Write out the data below exactly, beginning with the first line and ending once the line that has "Task: Open the Open" is written.

#### TASK INPUT:
———

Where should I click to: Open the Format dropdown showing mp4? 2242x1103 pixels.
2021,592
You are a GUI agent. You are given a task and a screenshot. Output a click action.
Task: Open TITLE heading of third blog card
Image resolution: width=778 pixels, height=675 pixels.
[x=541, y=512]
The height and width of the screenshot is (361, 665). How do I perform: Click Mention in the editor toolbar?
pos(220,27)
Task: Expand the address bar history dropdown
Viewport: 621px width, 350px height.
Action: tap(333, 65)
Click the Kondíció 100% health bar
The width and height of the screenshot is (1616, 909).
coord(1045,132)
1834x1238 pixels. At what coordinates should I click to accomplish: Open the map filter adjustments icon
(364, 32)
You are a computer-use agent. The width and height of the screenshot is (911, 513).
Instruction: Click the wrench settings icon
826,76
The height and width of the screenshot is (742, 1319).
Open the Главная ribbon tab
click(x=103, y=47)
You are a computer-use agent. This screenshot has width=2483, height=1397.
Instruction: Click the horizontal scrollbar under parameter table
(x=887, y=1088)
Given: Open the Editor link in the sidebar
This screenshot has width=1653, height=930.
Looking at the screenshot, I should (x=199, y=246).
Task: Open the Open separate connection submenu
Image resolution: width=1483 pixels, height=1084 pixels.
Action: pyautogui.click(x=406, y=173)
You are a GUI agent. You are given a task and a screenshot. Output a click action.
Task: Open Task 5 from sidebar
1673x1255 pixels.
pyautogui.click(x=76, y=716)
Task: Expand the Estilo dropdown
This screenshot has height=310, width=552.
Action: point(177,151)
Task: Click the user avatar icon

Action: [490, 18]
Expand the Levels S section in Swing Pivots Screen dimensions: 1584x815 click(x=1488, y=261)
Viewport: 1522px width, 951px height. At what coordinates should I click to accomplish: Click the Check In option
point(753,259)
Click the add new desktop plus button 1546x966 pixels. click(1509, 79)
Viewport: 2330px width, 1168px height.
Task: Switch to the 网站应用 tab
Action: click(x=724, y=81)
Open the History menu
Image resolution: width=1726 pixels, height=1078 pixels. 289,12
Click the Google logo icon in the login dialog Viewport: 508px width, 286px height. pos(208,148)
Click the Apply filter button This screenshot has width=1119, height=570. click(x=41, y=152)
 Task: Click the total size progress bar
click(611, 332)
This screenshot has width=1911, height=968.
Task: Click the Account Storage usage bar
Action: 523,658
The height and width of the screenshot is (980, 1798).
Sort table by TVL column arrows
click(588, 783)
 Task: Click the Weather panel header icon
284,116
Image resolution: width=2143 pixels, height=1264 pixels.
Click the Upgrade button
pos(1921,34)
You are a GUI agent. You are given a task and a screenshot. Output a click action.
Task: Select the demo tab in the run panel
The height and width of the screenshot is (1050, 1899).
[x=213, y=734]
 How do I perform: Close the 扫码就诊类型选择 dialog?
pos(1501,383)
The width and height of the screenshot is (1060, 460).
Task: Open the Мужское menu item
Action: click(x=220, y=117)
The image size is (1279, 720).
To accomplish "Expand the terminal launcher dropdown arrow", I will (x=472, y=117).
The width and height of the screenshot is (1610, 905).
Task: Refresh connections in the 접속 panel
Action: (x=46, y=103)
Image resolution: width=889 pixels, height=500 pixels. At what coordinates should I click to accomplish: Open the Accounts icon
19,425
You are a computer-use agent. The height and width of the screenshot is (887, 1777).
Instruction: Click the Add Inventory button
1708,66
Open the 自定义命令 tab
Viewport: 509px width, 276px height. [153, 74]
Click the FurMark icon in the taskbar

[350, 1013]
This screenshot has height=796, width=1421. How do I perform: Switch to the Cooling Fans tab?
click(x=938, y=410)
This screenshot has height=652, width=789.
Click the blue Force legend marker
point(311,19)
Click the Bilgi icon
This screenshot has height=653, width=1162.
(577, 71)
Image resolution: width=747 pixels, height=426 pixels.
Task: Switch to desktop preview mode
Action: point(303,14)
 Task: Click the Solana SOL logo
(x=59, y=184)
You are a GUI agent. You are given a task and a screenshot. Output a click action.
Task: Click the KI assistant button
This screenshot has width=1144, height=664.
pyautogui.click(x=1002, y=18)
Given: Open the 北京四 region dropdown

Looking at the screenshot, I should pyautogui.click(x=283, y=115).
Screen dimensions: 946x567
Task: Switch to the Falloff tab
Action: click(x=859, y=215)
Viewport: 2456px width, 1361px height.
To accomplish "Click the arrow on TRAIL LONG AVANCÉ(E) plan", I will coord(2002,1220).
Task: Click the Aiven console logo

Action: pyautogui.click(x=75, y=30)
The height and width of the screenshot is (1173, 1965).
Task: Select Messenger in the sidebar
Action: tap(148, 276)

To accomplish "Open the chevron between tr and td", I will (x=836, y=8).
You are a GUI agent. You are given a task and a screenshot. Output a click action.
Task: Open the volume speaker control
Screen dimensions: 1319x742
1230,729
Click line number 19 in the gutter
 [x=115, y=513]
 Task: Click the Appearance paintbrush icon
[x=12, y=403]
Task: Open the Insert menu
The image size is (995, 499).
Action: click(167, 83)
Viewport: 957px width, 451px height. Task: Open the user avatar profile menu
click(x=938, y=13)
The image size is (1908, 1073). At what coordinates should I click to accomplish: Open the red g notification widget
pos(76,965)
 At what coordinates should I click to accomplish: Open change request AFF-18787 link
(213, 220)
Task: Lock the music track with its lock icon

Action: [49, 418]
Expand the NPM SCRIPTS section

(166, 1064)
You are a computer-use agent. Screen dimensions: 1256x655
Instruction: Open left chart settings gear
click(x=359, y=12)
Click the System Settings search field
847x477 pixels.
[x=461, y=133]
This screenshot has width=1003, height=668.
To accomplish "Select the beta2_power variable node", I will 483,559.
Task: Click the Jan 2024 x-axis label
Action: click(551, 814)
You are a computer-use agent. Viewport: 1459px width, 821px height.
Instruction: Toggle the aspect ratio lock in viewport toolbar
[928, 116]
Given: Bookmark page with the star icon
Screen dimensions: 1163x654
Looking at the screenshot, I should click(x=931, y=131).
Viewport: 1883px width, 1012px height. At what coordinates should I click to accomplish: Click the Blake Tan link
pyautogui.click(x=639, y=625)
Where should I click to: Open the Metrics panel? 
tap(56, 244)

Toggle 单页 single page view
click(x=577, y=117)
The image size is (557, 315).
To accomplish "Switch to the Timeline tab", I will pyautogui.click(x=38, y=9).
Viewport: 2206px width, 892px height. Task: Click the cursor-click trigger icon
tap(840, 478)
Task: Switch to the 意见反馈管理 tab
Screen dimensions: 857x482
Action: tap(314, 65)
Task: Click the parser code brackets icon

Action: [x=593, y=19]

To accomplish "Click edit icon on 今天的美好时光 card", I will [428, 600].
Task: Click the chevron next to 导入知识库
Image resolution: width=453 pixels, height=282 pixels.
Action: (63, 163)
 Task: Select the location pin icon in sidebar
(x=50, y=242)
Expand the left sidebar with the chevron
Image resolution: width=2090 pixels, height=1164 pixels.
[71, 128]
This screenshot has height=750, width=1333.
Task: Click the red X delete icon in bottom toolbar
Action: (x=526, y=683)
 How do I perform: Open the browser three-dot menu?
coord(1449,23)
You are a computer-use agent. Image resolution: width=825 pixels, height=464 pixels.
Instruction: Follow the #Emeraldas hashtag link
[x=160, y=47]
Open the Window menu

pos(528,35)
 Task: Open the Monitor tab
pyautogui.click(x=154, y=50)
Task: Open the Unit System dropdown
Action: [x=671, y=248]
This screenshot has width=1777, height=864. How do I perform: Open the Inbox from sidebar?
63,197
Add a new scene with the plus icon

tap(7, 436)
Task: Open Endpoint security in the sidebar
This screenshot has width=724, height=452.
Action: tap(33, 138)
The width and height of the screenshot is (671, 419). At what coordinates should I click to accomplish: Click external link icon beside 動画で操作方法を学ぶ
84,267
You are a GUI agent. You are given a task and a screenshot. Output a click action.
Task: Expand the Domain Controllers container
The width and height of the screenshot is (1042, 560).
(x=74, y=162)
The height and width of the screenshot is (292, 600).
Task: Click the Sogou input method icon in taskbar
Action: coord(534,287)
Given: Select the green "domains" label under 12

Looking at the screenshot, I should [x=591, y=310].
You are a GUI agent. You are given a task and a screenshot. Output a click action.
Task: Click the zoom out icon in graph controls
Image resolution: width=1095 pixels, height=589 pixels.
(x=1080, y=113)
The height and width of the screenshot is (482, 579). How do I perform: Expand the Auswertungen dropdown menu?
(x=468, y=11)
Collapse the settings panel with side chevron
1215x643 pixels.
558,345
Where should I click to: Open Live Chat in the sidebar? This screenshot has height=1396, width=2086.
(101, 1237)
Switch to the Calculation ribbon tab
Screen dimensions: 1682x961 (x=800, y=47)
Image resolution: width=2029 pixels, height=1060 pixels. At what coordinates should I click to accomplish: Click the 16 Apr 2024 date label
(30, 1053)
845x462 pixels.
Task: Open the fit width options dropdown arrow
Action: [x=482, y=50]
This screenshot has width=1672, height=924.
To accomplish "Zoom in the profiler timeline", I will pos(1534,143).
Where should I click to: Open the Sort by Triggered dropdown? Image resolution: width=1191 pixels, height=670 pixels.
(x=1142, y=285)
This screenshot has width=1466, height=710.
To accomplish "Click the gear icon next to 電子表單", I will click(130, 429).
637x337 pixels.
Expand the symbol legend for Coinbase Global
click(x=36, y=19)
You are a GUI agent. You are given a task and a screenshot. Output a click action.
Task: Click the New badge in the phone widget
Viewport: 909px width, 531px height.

———

#### YOUR SOLUTION:
Where should I click to: Open the Format dropdown showing mp4? 2242x1103 pixels.
2021,592
You are a GUI agent. You are given a task and a screenshot. Output a click action.
Task: Open TITLE heading of third blog card
Image resolution: width=778 pixels, height=675 pixels.
[x=541, y=512]
The height and width of the screenshot is (361, 665). How do I perform: Click Mention in the editor toolbar?
pos(220,27)
Task: Expand the address bar history dropdown
Viewport: 621px width, 350px height.
Action: tap(333, 65)
Click the Kondíció 100% health bar
The width and height of the screenshot is (1616, 909).
coord(1045,132)
1834x1238 pixels. At what coordinates should I click to accomplish: Open the map filter adjustments icon
(364, 32)
You are a computer-use agent. The width and height of the screenshot is (911, 513).
Instruction: Click the wrench settings icon
826,76
The height and width of the screenshot is (742, 1319).
Open the Главная ribbon tab
click(x=103, y=47)
You are a computer-use agent. This screenshot has width=2483, height=1397.
Instruction: Click the horizontal scrollbar under parameter table
(x=887, y=1088)
Given: Open the Editor link in the sidebar
This screenshot has width=1653, height=930.
Looking at the screenshot, I should (x=199, y=246).
Task: Open the Open separate connection submenu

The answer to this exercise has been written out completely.